Type 2 diabetes has a broad reach: it can wreak havoc on many different organs, including the eyes, the kidneys and the heart, and it affects some 135 million people worldwide. But it doesn't do so at random. Individuals are rendered more susceptible by environmental factors such as diet and by complex sets of genetic influences. Researchers have had a hard time unraveling the latter part of that risk equation, because a single gene isn't to blame. But now they have found a gene that's definitely at least partially at fault.
Having screened Mexican Americans and Finns prone to type 2 diabetes, Howard Hughes Medical Institute investigator Graeme Bell and his colleagues at the University of Chicago uncovered single-nucleotide polymorphisms (SNPs) in the gene for calpain-10 on chromosome 2, which they describe in the October issue of Nature Genetics. A related paper in the Journal of Clinical Investigation from the same authors and scientitsts at the National Institutes of Health reveals the same calpain-10 SNP in a high-risk population of Pima Indians. "This was the first genome-wide screen for susceptibility genes for type 2 diabetes," Bell says. "Such an identification had never been done before for such a genetically complex disorder."
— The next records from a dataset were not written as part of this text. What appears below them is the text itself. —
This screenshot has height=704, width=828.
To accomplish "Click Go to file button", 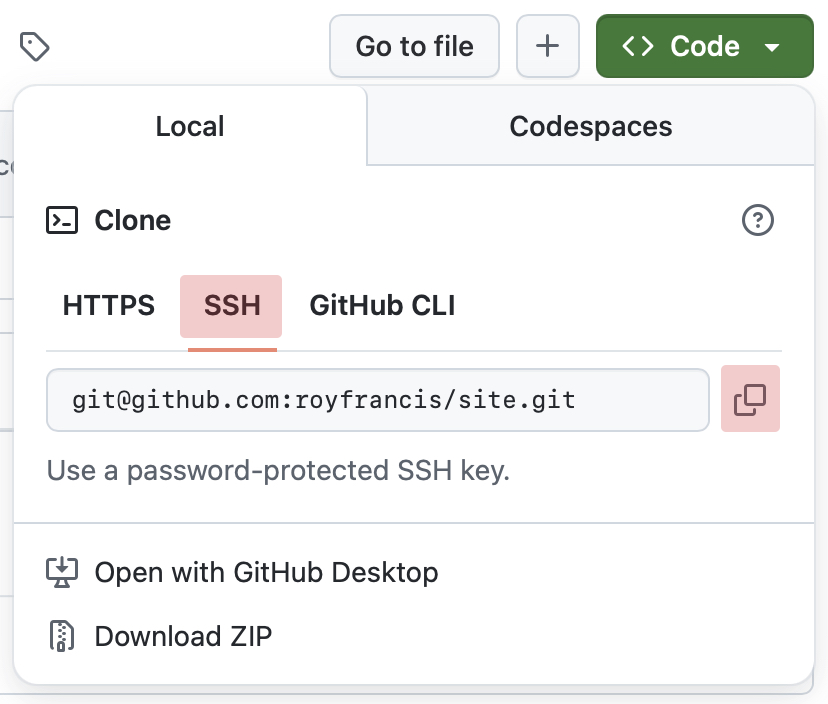I will [415, 46].
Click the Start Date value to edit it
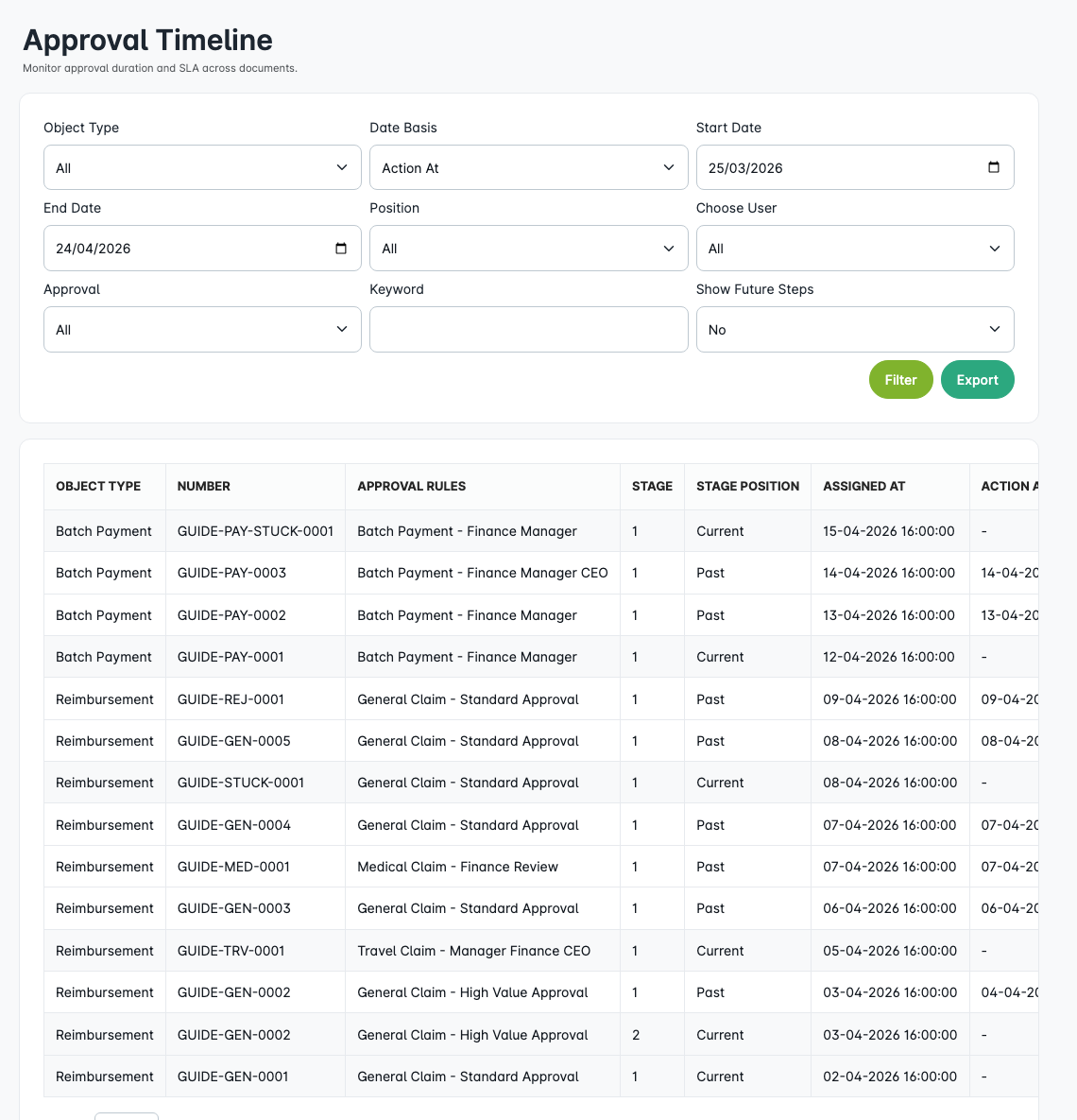 tap(803, 167)
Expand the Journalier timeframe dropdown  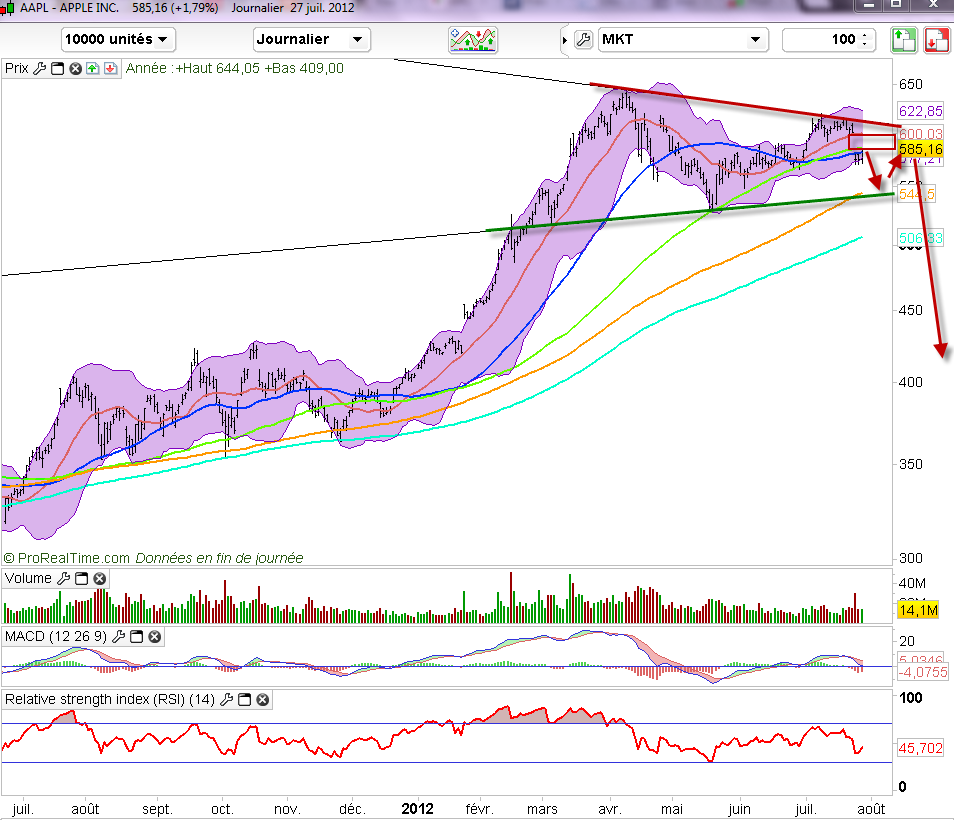click(311, 39)
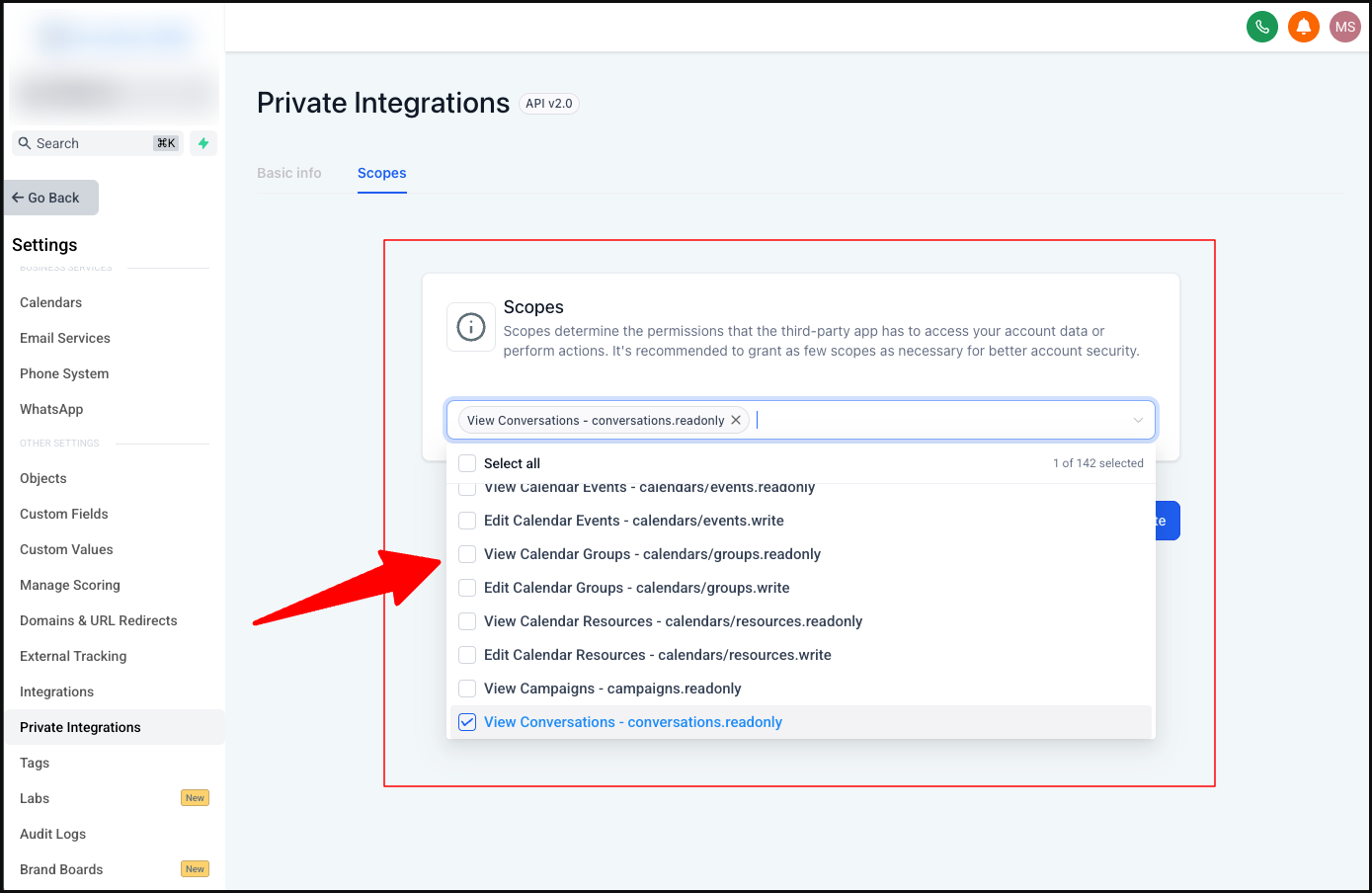
Task: Click the search magnifier icon in sidebar
Action: point(25,143)
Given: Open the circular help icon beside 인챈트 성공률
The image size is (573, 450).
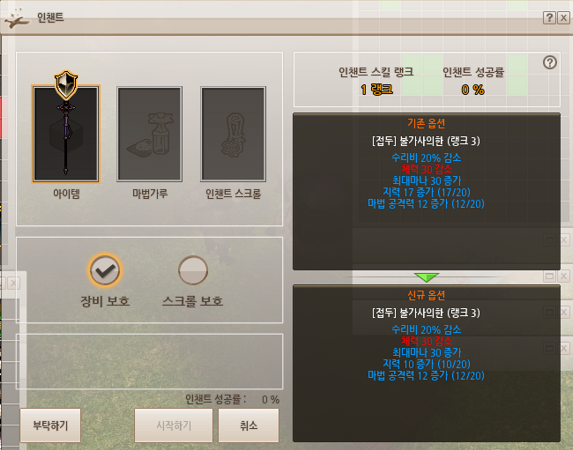Looking at the screenshot, I should [x=550, y=63].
The find is somewhat unexpected because calpain-10 produces a protein-snipping enzyme when expressed--not something that anyone had guessed might be involved with diabetes. More surprising still, although Bell's team confirmed that low levels of this protein do correlate to an increased risk for type 2 diabetes, the SNP they found on the gene isn't within the region of calpain-10 that encodes that protein. "Clearly, once we understand more about the pathway, it could lead to new therapeutic approaches for treating diabetes," Bell adds. "But we don't know enough about the pathway right now to predict whether or not that realization will come to pass."